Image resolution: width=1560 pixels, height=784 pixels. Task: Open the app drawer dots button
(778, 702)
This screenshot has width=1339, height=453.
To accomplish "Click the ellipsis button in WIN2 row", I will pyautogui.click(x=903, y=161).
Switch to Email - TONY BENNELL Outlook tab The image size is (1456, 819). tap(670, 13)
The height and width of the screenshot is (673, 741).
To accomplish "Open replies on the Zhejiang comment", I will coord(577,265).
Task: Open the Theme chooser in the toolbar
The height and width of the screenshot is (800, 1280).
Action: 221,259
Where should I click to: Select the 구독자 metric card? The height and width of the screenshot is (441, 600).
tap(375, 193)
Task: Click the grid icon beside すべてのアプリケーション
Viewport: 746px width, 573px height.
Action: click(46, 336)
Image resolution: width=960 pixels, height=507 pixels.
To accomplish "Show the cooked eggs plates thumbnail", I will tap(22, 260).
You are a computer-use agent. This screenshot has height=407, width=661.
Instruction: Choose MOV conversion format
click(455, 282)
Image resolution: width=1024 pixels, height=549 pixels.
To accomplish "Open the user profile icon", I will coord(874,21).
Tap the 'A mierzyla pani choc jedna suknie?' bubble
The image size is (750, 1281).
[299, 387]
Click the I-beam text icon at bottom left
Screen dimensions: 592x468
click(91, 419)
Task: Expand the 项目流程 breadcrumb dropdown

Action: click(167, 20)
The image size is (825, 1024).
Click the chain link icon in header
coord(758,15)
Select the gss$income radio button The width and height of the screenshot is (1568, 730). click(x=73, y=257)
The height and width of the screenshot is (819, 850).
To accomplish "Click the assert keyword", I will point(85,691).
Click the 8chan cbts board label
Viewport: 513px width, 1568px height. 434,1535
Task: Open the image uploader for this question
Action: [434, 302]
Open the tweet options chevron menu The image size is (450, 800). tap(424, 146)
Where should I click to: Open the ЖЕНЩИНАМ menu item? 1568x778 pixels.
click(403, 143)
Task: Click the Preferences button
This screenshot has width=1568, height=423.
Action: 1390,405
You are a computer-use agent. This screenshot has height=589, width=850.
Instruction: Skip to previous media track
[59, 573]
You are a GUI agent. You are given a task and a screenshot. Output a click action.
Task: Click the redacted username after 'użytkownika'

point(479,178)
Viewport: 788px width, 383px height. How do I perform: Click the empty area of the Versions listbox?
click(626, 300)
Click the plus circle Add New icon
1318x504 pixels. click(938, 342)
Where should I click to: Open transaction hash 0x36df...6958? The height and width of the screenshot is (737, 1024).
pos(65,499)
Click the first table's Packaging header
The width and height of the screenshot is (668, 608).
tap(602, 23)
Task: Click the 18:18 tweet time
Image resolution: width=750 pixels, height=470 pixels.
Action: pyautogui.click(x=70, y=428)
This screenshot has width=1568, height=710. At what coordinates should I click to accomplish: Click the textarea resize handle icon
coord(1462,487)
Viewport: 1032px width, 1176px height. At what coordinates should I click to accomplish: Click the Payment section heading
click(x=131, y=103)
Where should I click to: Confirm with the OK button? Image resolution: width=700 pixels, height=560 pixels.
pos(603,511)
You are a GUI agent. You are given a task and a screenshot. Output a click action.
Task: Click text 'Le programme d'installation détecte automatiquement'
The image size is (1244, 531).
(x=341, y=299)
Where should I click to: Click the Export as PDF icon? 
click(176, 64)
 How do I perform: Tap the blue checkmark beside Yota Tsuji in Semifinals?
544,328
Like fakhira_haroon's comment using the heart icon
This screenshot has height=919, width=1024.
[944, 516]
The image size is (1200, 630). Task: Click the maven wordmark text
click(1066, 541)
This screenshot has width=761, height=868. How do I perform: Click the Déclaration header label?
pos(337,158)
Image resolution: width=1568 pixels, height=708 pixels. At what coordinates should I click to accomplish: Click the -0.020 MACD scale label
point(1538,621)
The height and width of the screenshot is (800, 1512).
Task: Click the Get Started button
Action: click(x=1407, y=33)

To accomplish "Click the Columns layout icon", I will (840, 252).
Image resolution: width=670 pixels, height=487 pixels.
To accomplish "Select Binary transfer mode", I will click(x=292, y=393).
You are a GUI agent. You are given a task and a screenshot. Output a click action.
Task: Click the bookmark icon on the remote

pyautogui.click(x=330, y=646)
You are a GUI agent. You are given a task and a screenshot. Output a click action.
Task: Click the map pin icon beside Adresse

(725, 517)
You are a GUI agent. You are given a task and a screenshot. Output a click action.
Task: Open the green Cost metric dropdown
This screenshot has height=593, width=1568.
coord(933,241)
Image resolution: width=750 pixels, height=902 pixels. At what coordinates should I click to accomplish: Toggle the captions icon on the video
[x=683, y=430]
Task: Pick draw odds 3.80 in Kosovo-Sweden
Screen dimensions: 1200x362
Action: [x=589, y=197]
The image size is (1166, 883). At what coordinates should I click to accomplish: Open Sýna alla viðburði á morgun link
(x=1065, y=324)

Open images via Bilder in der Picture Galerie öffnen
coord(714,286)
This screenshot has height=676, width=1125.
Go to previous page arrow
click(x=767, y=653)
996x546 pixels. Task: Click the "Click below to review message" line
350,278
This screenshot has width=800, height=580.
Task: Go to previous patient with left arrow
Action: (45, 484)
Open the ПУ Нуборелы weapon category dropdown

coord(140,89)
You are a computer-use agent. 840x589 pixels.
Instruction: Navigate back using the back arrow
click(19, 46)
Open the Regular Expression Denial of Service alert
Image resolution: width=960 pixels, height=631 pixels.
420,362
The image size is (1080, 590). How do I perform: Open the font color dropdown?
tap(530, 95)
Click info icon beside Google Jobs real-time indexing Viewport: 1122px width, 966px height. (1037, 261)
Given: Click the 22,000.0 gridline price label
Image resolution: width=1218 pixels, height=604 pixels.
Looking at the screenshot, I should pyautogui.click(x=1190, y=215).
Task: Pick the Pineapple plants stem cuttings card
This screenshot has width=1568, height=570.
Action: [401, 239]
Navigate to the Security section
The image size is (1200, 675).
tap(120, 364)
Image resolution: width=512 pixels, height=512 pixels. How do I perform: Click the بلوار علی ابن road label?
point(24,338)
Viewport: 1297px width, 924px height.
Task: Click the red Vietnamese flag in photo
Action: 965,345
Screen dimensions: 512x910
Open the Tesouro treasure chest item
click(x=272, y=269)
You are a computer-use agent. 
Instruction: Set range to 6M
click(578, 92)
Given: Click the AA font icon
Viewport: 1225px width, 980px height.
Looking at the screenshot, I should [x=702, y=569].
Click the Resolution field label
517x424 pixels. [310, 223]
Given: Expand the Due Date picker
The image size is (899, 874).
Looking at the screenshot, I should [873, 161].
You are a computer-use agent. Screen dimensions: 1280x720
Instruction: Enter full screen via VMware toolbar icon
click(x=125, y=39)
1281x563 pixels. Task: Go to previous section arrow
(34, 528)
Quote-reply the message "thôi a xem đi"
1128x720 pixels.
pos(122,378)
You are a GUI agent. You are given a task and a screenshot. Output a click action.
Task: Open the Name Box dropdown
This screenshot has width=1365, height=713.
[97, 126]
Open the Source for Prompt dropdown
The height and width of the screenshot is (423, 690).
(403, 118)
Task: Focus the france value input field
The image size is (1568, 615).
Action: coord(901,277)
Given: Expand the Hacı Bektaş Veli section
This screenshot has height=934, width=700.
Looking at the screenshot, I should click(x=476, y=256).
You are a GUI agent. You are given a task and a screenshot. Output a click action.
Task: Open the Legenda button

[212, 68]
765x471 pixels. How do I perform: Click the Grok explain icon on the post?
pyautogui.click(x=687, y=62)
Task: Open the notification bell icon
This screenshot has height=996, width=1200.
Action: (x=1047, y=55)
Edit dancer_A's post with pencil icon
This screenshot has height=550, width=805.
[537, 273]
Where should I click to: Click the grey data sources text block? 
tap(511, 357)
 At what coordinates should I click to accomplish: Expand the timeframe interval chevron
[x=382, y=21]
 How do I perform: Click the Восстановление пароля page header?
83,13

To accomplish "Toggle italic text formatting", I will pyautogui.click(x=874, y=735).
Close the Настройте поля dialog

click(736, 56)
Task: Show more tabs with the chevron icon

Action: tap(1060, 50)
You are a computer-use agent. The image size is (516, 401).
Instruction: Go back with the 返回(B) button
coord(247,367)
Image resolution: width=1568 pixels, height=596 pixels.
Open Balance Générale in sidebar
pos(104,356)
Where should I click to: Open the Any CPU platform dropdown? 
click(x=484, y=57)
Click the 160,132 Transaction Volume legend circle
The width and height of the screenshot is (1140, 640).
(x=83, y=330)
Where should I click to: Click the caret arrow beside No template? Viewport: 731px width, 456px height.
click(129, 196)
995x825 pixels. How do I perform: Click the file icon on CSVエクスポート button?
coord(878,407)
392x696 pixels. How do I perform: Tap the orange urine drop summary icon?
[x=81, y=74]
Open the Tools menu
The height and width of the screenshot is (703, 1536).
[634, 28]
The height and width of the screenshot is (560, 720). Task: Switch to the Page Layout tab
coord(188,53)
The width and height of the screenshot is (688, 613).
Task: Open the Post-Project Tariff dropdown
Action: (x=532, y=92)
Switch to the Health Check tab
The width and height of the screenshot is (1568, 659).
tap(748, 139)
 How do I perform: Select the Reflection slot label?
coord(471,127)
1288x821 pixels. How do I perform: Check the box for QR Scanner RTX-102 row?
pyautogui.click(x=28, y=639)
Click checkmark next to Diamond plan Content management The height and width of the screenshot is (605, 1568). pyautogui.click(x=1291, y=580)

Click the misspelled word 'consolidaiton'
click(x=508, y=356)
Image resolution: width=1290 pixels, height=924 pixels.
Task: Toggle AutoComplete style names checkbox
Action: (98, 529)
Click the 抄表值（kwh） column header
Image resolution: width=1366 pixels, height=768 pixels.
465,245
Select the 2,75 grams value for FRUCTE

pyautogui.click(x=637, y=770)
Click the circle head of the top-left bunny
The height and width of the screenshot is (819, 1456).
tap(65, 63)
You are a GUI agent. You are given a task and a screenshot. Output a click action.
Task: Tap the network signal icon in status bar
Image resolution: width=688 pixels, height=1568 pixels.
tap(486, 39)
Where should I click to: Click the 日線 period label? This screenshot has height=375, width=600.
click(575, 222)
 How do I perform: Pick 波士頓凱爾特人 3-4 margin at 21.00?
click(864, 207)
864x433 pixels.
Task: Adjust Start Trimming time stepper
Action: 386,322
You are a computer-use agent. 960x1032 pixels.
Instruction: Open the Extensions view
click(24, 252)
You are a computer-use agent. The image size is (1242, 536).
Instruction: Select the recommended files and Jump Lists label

....

Problem requirements: Given the data above, transcribe exactly the lines from the one containing "Image resolution: width=1568 pixels, height=596" down to the one containing "You are a computer-use agent. 960x1032", and no others.

Solution to this exercise:
Image resolution: width=1568 pixels, height=596 pixels.
Open Balance Générale in sidebar
pos(104,356)
Where should I click to: Open the Any CPU platform dropdown? 
click(x=484, y=57)
Click the 160,132 Transaction Volume legend circle
The width and height of the screenshot is (1140, 640).
(x=83, y=330)
Where should I click to: Click the caret arrow beside No template? Viewport: 731px width, 456px height.
click(129, 196)
995x825 pixels. How do I perform: Click the file icon on CSVエクスポート button?
coord(878,407)
392x696 pixels. How do I perform: Tap the orange urine drop summary icon?
[x=81, y=74]
Open the Tools menu
The height and width of the screenshot is (703, 1536).
[634, 28]
The height and width of the screenshot is (560, 720). Task: Switch to the Page Layout tab
coord(188,53)
The width and height of the screenshot is (688, 613).
Task: Open the Post-Project Tariff dropdown
Action: (x=532, y=92)
Switch to the Health Check tab
The width and height of the screenshot is (1568, 659).
tap(748, 139)
 How do I perform: Select the Reflection slot label?
coord(471,127)
1288x821 pixels. How do I perform: Check the box for QR Scanner RTX-102 row?
pyautogui.click(x=28, y=639)
Click checkmark next to Diamond plan Content management The height and width of the screenshot is (605, 1568). pyautogui.click(x=1291, y=580)

Click the misspelled word 'consolidaiton'
click(x=508, y=356)
Image resolution: width=1290 pixels, height=924 pixels.
Task: Toggle AutoComplete style names checkbox
Action: (98, 529)
Click the 抄表值（kwh） column header
Image resolution: width=1366 pixels, height=768 pixels.
465,245
Select the 2,75 grams value for FRUCTE

pyautogui.click(x=637, y=770)
Click the circle head of the top-left bunny
The height and width of the screenshot is (819, 1456).
tap(65, 63)
You are a GUI agent. You are given a task and a screenshot. Output a click action.
Task: Tap the network signal icon in status bar
Image resolution: width=688 pixels, height=1568 pixels.
tap(486, 39)
Where should I click to: Click the 日線 period label? This screenshot has height=375, width=600.
click(575, 222)
 How do I perform: Pick 波士頓凱爾特人 3-4 margin at 21.00?
click(864, 207)
864x433 pixels.
Task: Adjust Start Trimming time stepper
Action: 386,322
You are a computer-use agent. 960x1032 pixels.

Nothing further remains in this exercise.